Swim Buoy’s Aren’t A Drag

Until my recent trip to Lake Placid, I had never used a swim buoy. Honestly, I never really thought I needed one. Most of my open water swimming is actually in Mirror Lake, and every year but this one there is a swim line underwater that you can stand on, and buoys along it to grab if you need. On top of that when I swim in my wetsuit I float. Lastly, there is no motorized boat traffic allowed on Mirror Lake. So to me, I didn’t really see the need for one, and they seemed to be a burden to lug behind you.

The crowds of people on Mirror Lake paddle boarding, kayaking, and canoeing on the have increased considerably this year. The missing swim line has people swimming all over the place, and the boat traffic isn’t exactly carving out an area for the swimmers. In short, it is chaos out there. In this craziness, I was hit by another swimmer and almost hit by a family rowboating, probably for the first time (seven people wearing standard issue orange lifevests are a dead giveaway). Thankfully, my wife was paddle boarding in front of me and was able to yell to them that they were on track to hit me, aw. The lake water temp was also almost 80 degrees, and so I decided to forgo the wetsuit for most of my swims removing another layer of safety.

Well, my wife decided after hearing about crashing into the swimmer and seeing the boat traffic that I needed a swim buoy. She picked me up a New Wave Swim Buoy at the Fallen Arch on Main St., and I reluctantly brought it to the beach for my next swim.
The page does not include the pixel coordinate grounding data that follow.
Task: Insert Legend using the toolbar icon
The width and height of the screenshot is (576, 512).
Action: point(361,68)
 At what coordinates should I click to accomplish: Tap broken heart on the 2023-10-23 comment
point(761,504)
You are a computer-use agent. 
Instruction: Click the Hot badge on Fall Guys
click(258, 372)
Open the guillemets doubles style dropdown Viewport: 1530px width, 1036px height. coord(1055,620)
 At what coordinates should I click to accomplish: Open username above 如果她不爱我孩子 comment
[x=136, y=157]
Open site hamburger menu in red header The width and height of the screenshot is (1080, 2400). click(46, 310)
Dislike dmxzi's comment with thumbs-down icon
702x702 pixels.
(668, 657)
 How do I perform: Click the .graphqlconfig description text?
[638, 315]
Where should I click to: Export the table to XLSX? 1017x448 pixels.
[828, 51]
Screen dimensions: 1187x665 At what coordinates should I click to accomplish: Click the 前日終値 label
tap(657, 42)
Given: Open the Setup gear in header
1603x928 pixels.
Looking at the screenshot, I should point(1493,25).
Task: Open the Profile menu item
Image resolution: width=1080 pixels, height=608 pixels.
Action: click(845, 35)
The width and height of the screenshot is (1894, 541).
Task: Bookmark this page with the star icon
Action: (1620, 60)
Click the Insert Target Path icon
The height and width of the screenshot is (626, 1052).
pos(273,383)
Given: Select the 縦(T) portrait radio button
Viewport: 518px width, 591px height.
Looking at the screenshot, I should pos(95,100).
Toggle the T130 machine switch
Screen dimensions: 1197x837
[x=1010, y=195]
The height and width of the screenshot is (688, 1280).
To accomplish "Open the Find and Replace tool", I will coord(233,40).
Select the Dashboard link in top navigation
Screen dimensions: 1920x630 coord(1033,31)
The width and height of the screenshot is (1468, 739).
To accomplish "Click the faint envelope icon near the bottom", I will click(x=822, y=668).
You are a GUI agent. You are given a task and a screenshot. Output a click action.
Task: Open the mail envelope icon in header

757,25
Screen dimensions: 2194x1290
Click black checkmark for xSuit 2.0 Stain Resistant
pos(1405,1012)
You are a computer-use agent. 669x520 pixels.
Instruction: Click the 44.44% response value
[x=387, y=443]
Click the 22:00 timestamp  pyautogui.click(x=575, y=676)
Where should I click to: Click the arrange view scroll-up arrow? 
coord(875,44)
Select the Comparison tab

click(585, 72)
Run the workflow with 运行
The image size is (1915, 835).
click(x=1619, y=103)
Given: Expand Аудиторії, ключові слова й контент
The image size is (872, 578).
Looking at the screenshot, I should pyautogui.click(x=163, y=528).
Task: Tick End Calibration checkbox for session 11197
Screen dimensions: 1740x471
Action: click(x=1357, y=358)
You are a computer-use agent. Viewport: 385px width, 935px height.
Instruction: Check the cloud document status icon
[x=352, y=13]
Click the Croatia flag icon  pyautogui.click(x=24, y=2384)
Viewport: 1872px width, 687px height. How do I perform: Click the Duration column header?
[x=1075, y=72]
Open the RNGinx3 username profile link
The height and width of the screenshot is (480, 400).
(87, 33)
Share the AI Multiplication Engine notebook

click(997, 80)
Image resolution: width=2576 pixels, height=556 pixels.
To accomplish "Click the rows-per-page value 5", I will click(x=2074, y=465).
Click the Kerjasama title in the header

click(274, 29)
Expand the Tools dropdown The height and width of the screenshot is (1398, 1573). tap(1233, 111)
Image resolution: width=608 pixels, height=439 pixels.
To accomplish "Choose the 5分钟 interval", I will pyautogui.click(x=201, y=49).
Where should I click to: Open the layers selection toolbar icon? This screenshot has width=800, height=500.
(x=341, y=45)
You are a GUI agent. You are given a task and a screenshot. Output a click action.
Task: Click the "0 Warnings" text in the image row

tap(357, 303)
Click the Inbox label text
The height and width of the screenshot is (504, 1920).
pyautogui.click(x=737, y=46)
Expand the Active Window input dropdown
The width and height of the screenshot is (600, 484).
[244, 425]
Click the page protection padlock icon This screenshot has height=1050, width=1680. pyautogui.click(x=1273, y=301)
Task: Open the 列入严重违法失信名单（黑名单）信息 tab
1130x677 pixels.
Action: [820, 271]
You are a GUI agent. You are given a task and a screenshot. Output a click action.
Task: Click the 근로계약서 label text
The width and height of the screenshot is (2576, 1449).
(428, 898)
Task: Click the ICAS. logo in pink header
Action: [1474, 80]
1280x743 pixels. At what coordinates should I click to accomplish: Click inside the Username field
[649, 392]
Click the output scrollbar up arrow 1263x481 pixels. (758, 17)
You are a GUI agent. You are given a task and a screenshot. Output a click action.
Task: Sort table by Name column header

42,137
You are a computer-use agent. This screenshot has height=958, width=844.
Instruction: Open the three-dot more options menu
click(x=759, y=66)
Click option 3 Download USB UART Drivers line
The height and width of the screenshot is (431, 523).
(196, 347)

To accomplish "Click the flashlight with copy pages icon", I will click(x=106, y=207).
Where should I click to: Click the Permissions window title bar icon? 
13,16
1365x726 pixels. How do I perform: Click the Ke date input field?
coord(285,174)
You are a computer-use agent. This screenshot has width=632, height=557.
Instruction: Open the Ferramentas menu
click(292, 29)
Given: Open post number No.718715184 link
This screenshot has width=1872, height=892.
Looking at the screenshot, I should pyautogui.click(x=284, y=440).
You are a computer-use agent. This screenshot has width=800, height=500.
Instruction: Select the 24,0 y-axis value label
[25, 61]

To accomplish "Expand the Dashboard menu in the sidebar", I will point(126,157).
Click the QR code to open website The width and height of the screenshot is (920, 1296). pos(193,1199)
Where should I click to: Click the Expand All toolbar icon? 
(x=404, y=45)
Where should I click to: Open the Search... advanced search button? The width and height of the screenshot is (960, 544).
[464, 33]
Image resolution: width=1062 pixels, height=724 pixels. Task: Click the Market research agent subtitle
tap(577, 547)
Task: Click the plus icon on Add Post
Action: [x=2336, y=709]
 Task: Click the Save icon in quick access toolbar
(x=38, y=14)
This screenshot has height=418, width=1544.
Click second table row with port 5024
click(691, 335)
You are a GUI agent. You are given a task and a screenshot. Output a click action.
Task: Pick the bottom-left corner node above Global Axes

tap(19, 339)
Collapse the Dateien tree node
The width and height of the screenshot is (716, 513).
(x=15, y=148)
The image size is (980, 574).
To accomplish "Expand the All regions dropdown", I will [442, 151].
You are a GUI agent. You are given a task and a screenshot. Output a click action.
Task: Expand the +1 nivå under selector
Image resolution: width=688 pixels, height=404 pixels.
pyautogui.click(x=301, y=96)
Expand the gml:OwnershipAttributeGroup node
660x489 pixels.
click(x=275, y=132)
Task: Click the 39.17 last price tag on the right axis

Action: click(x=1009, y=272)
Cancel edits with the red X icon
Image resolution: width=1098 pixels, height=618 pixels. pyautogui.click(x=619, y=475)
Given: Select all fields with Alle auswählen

Surprise, surprise, I didn’t even know I had it on. I swam almost 2 miles and didn’t feel it or go any slower across the distance. While I didn’t need it to rest on, I did test the ability for it to hold me up, and it fully supported my weight in the water. What’s more, and something I liked quite a bit was the small dry compartment where you can store your car keys and phone. Why do you need your phone on the water you ask? Waterproof Bluetooth earbuds and Spotify f.t.w.! Swim with your music… Anyway, normally I would just leave my keys in a bag on shore and hope everything was there when I got back.

In terms of setup, there is a screw valve to tighten after you inflate the air bladder which takes about two breaths. After you are done swimming, undo the valve and squeeze the air out for compact storage, piece of cake.

Although I don’t do much in the way of unprotected open water swimming, I will use the buoy from now on because I can’t think of a reason not to. It can only help if I get in trouble, let’s people know where I am, and lets me swim with music if I choose to. Win, win, win. I do recommend the New Wave product if you are shopping for a swim buoy.